AUFGABE 1:
Zu welchem Zweck wurde der Internationale Frauentag laut dem Dokument über den Frauentag eingeführt?

DOKUMENT:
_ _ _

Vor über 100 Jahren wurde der Internationale Frauentag eingeführt, um auf Frauenrechte und die Gleichstellung der Geschlechter aufmerksam zu machen. Die Gesetzeslage zur Gleichstellung der Frau ist heute natürlich ungleich besser als vor 100 oder auch nur 50 Jahren. So gehört es glücklicherweise seit vielen Jahrzehnten der Vergangenheit an, dass Frauen ihre Männer fragen müssen, ob sie arbeiten dürfen. Viele Menschen sind sich zudem heute wesentlich stärker dessen bewusst, dass noch immer ein Machtungleichgewicht zwischen Männern und Frauen herrscht – die Folge patriarchaler Rollenvorstellungen. Ein Teil dieser Menschen setzt sich aktiv für eine Verbesserung der Lage ein. Doch von echter Gleichberechtigung in der Arbeitswelt können wir nach wie vor noch lange nicht sprechen. Genau deshalb ist der Internationale Frauentag auch heute noch so wichtig und seine Aufwertung zum Feiertag im Land Berlin ein richtiges Zeichen.

_ _ _

BEREITGESTELLTE ZEILEN:
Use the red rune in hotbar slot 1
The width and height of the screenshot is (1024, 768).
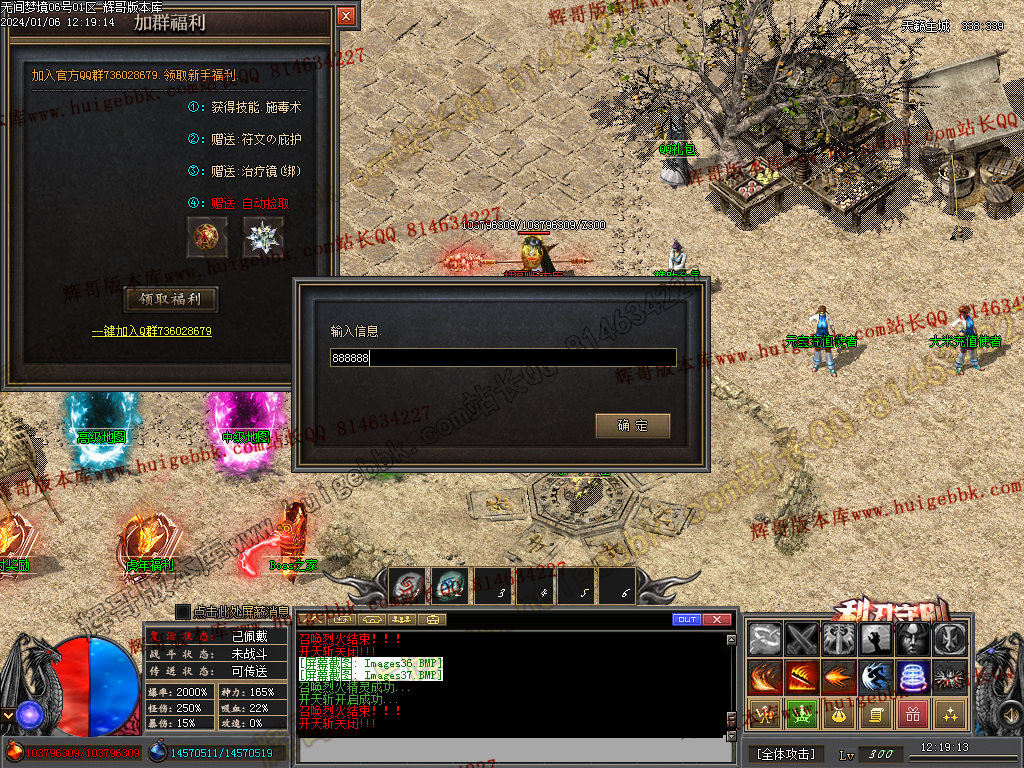point(408,587)
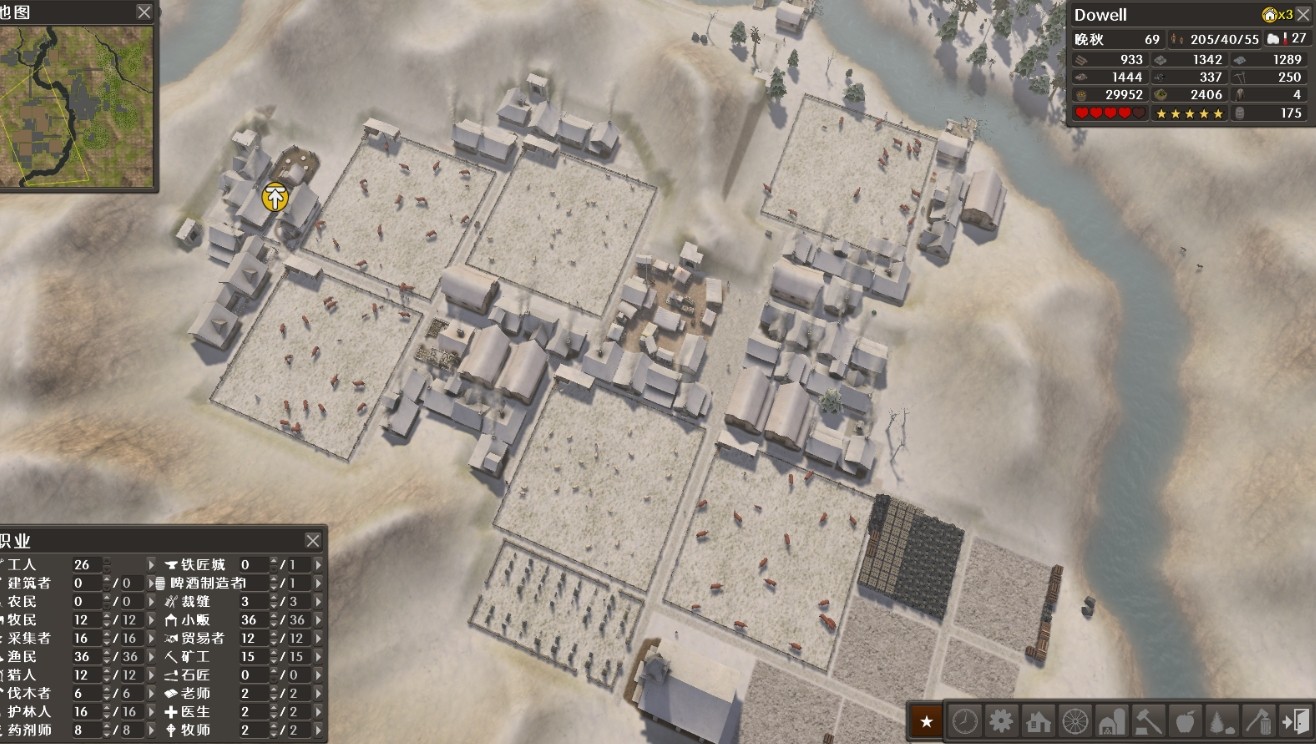Click the arrow button beside 工人 row
Screen dimensions: 1316x744
(152, 565)
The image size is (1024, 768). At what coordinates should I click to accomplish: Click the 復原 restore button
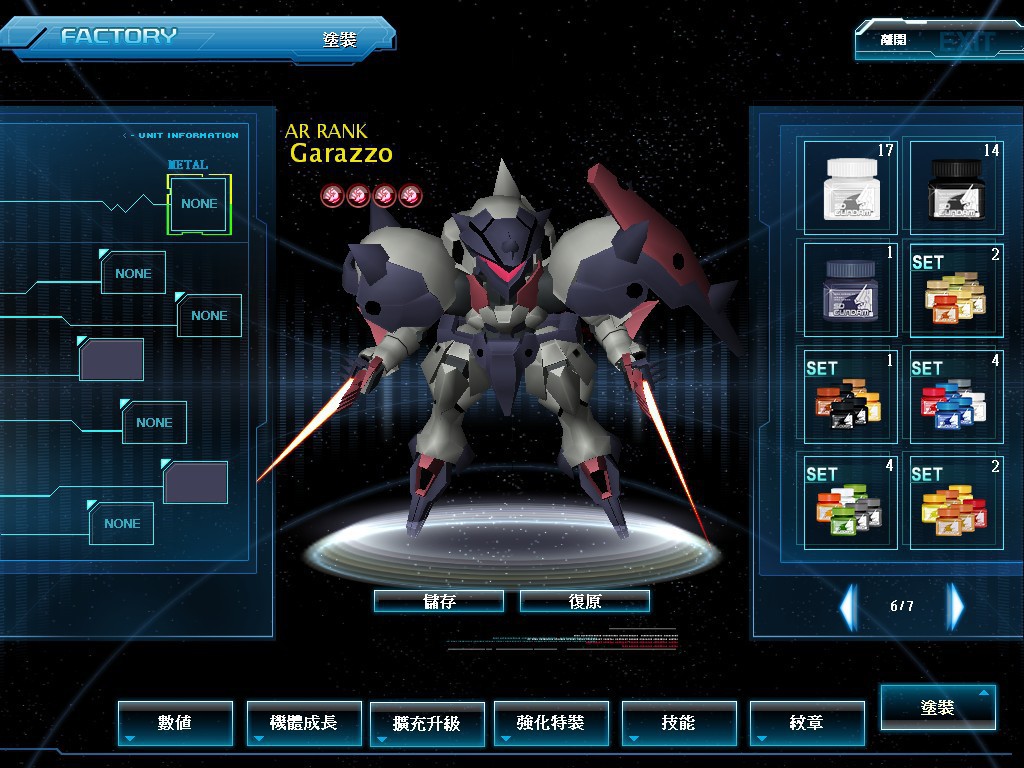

_ _ _

AUFGABE 2:
Gib alle Zeilen unter „Bereitgestellte Zeilen“ unverändert wieder, lass die Bilder aber weg.

LÖSUNG 1:
Um auf Frauenrechte und die Gleichstellung der Geschlechter aufmerksam zu machen.

LÖSUNG 2:
Use the red rune in hotbar slot 1
The width and height of the screenshot is (1024, 768).
point(408,587)
Click the arrow button beside 工人 row
Screen dimensions: 1316x744
(152, 565)
The image size is (1024, 768). At what coordinates should I click to accomplish: Click the 復原 restore button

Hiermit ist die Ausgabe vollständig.